Material -

+ + + + +

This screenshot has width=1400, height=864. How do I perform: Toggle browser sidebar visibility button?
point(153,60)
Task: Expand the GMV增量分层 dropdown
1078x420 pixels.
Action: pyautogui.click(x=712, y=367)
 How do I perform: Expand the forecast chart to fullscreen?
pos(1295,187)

+ + + + +

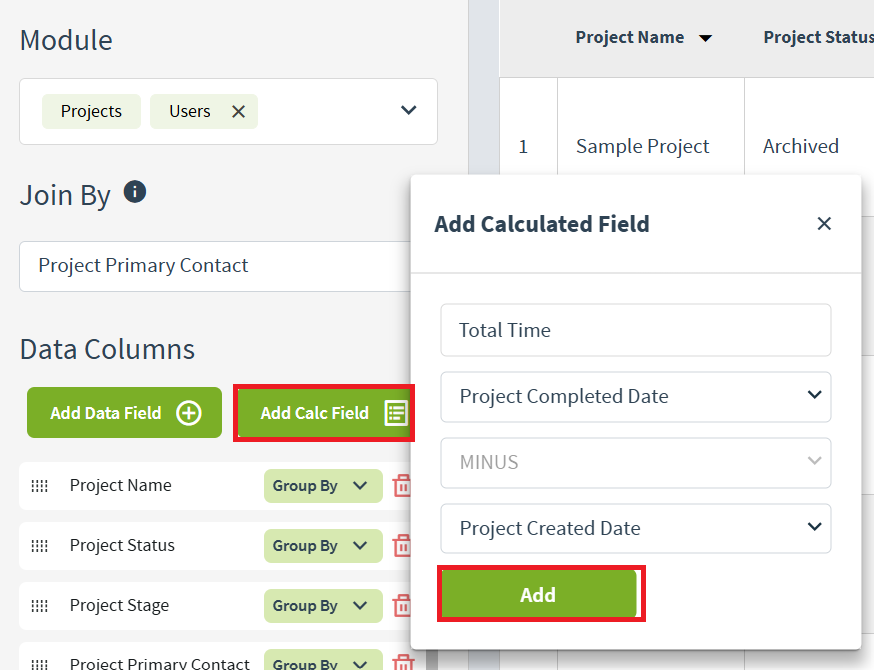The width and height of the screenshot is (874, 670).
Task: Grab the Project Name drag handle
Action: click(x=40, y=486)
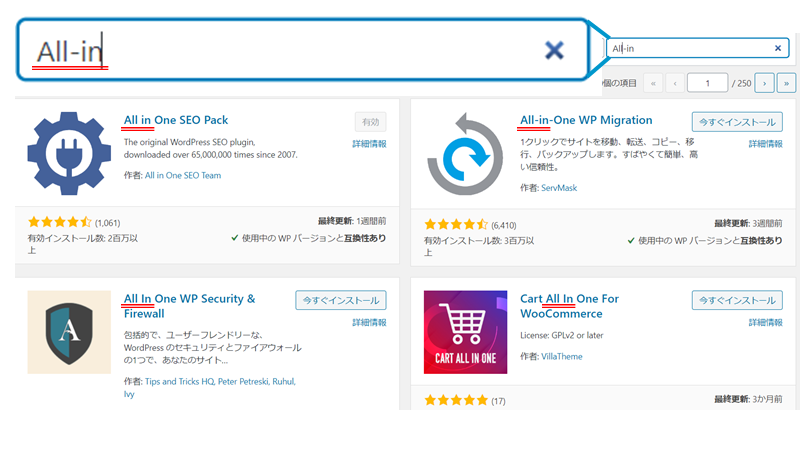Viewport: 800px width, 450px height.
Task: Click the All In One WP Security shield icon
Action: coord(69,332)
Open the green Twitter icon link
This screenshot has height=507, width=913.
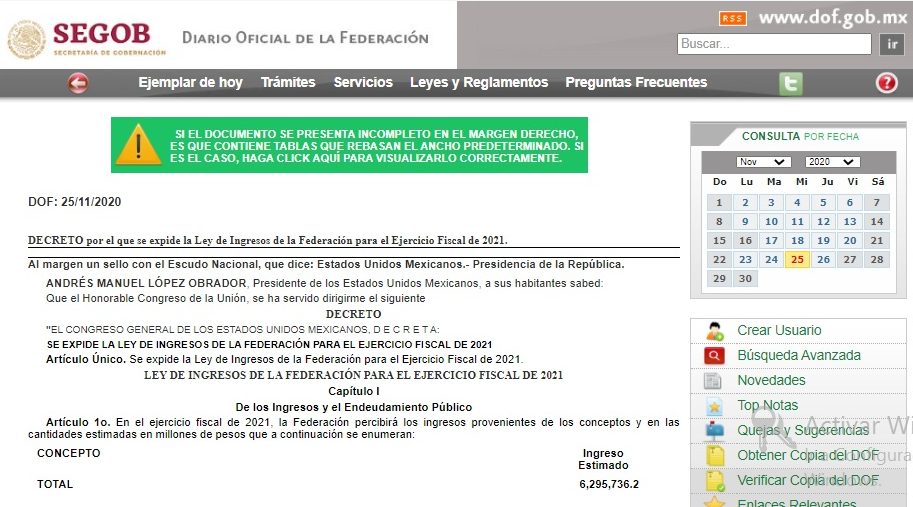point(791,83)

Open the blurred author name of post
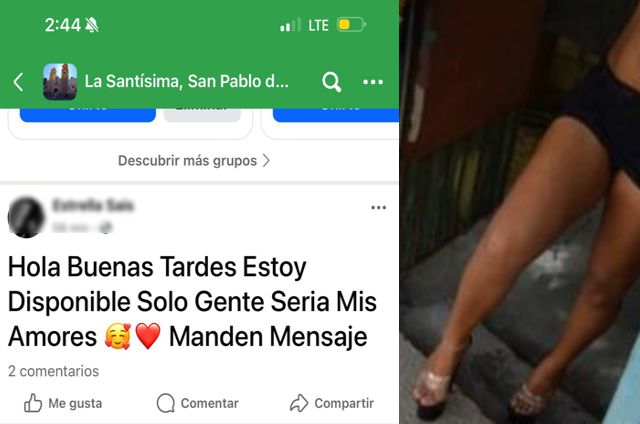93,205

+ + + + +

Given instruction -
Count the lines in the two blocks above that contain the word "Open". Give only the number.

Solution -
2